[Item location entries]
______

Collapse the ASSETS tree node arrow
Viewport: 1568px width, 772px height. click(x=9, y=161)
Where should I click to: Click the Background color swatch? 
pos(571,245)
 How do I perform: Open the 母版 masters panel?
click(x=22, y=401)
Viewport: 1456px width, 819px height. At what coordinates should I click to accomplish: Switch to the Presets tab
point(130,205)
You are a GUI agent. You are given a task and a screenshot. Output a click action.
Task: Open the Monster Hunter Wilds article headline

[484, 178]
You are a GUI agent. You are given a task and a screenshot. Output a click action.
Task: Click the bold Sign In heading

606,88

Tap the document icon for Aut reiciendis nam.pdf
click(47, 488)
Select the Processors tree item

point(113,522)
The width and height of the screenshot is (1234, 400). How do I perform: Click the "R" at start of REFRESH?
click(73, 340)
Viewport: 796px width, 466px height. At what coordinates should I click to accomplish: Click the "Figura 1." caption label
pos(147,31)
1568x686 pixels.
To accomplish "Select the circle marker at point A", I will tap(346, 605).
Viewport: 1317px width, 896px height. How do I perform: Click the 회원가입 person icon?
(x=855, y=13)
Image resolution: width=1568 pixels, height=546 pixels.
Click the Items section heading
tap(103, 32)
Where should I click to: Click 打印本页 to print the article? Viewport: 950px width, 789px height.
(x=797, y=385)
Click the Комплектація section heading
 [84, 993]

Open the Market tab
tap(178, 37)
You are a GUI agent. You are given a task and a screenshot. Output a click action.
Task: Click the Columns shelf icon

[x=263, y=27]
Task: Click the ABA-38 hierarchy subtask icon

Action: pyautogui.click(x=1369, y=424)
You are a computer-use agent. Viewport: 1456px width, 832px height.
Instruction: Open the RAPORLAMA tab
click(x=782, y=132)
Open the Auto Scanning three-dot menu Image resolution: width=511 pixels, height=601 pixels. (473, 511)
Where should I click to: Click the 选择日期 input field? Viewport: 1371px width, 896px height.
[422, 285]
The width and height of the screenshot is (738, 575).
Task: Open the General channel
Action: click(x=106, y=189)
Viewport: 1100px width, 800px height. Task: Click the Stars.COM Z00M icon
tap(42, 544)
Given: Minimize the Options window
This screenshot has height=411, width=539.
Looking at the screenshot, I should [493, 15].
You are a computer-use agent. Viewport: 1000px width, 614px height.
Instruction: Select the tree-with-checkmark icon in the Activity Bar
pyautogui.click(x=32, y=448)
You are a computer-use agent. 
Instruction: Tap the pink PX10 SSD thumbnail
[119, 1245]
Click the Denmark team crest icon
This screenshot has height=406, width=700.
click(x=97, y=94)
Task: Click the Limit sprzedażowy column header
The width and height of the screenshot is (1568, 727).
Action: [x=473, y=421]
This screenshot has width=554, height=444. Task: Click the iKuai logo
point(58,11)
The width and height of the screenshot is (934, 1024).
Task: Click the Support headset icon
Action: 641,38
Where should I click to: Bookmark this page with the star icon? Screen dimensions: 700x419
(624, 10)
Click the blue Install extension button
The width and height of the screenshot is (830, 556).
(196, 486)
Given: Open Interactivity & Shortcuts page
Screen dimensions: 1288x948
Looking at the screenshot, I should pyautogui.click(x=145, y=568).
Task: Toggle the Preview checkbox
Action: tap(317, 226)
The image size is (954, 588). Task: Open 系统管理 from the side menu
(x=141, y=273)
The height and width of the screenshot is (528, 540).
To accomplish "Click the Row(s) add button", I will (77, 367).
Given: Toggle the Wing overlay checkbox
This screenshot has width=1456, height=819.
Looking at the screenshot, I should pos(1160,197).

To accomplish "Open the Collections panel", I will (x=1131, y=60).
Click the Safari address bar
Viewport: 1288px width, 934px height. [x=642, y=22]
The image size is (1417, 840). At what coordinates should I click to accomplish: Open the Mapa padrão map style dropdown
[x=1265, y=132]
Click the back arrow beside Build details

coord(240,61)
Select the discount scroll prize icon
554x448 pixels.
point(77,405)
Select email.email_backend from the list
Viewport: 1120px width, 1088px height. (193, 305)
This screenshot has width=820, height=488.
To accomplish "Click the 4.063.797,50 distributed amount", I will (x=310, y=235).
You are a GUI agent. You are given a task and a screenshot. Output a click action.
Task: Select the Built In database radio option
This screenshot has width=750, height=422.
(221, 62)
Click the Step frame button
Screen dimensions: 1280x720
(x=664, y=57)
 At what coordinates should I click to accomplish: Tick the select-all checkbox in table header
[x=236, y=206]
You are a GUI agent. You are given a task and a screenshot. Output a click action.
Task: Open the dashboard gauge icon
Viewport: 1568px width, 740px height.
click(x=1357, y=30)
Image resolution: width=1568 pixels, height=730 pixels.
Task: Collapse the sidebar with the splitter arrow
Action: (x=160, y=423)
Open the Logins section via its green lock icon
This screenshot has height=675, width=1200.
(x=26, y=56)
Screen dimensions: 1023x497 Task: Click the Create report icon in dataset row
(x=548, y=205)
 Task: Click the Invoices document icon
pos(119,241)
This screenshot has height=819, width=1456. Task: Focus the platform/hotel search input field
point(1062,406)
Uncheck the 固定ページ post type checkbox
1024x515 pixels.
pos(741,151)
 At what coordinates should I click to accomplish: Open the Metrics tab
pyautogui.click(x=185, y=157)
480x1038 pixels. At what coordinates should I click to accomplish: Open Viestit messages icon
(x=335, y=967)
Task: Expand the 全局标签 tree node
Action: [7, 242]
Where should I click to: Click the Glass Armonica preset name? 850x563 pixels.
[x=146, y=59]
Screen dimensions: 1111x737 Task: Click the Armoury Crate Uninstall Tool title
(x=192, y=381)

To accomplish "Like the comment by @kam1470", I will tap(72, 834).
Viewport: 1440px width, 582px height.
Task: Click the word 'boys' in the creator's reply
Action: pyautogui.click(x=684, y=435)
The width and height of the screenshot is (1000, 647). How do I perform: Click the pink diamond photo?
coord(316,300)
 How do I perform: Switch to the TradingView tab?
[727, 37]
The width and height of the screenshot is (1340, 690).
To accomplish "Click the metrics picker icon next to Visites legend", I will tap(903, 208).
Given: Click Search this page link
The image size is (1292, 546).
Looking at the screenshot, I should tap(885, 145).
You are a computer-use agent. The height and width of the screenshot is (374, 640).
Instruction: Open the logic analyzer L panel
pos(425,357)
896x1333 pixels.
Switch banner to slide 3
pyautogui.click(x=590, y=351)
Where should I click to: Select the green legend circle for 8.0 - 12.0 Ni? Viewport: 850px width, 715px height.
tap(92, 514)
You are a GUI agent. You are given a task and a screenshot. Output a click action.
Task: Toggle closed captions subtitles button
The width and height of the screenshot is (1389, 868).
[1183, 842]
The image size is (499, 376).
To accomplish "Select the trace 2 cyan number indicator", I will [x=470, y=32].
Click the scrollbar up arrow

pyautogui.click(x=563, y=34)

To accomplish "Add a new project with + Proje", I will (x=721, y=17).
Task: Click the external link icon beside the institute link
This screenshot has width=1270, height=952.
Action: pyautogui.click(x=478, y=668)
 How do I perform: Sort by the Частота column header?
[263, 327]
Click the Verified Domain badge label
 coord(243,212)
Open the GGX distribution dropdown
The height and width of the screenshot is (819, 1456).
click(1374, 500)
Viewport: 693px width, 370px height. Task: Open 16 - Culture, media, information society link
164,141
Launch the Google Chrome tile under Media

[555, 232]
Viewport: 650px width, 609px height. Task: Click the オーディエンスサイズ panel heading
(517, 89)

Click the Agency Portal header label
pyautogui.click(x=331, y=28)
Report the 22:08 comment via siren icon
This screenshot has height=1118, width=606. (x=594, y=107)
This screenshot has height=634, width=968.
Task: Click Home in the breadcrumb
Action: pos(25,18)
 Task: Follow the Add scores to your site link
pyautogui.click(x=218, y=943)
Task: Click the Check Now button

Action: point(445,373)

______

**Directive**
Please express the records from the line with "The image size is (954, 588)." to the line with "Looking at the screenshot, I should pos(1160,197)." as a two-column CSV with the headers instruction and location, one row per record giving its text and its answer. Put each field in quotation marks and turn any line breaks into spaces.

**Task solution**
instruction,location
"The image size is (954, 588). Task: Open 系统管理 from the side menu","(x=141, y=273)"
"The height and width of the screenshot is (528, 540). To accomplish ""Click the Row(s) add button"",","I will (77, 367)."
"Given: Toggle the Wing overlay checkbox This screenshot has width=1456, height=819.","Looking at the screenshot, I should pos(1160,197)."